Leyendo a Homero, soñaba con las sirenas que fascinan a los hombres con sus voces embrujadoras y abandonan, al alba, en los prados que bordean al mar, las osamentas de los imprudentes que sucumbieron a la tentación; encontré, tomando notas de Diodoro de Sicilia y Filón de Alejandría, a Pasífae enamorada de un toro divino hasta el punto de pedir al ingenioso Dédalo la fabricación de una ternera mecánica como añagaza en la que ella se pudiese arrodillar para recibir la simiente taurina y conocer así la voluptuosidad de las bestias; seguí con Ovidio la metamorfosis de Tiresias, hombre transformado en mujer durante siete otoños por haber desapareado en el bosque a dos serpientes enlazadas, personaje cuya experiencia enseña cómo el placer de las mujeres es nueve veces superior en intensidad al de los hombres; he amado a Argos, el perro de Ulises, cubierto de piojos y tirado sobre el estiércol, desconsolado por la desaparición de su dueño durante dos decenios y muerto después de haberlo reconocido.
Siempre he sentido el interés más vivo por estas figuras, pues ellas expresan nítidamente desde los tiempos más antiguos el ineluctable y peligroso poder del deseo, la naturaleza radicalmente animal del placer, la irreductibilidad del cuerpo del hombre al de la mujer y, finalmente, la fidelidad como un asunto exclusivo de la memoria.

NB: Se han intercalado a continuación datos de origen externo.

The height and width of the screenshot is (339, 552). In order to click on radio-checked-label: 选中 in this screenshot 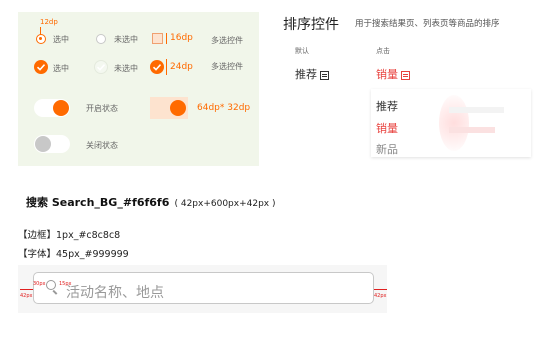, I will do `click(61, 40)`.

Con estas cuatro certezas, modestas pero definitivas, me consolé un poco de no haber podido nunca resolver verdaderamente por mí mismo -es decir, bajo el puro ángulo masculino- cinco o seis cuestiones, especialmente las siguientes: ¿qué es una mujer?; ¿qué se puede planear con el cuerpo del otro que no se sitúe trágicamente bajo el signo de la guerra, del conflicto, y que no tienda por ello a la petrificación en los modelos seculares de la pareja, del matrimonio, de la monogamia, de la procreación y de la fidelidad?; ¿adónde apuntan las semejanzas, dónde se manifiestan las desemejanzas ontológicas entre lo masculino y lo femenino?; ¿qué pueden y qué quieren los cuerpos del uno y de la otra?; ¿las ganas de tener hijos es solamente un deseo femenino que los hombres toleran?; ¿el deseo y el placer son sexuados?
Michel Onfray, “Teoría del cuerpo enamorado”.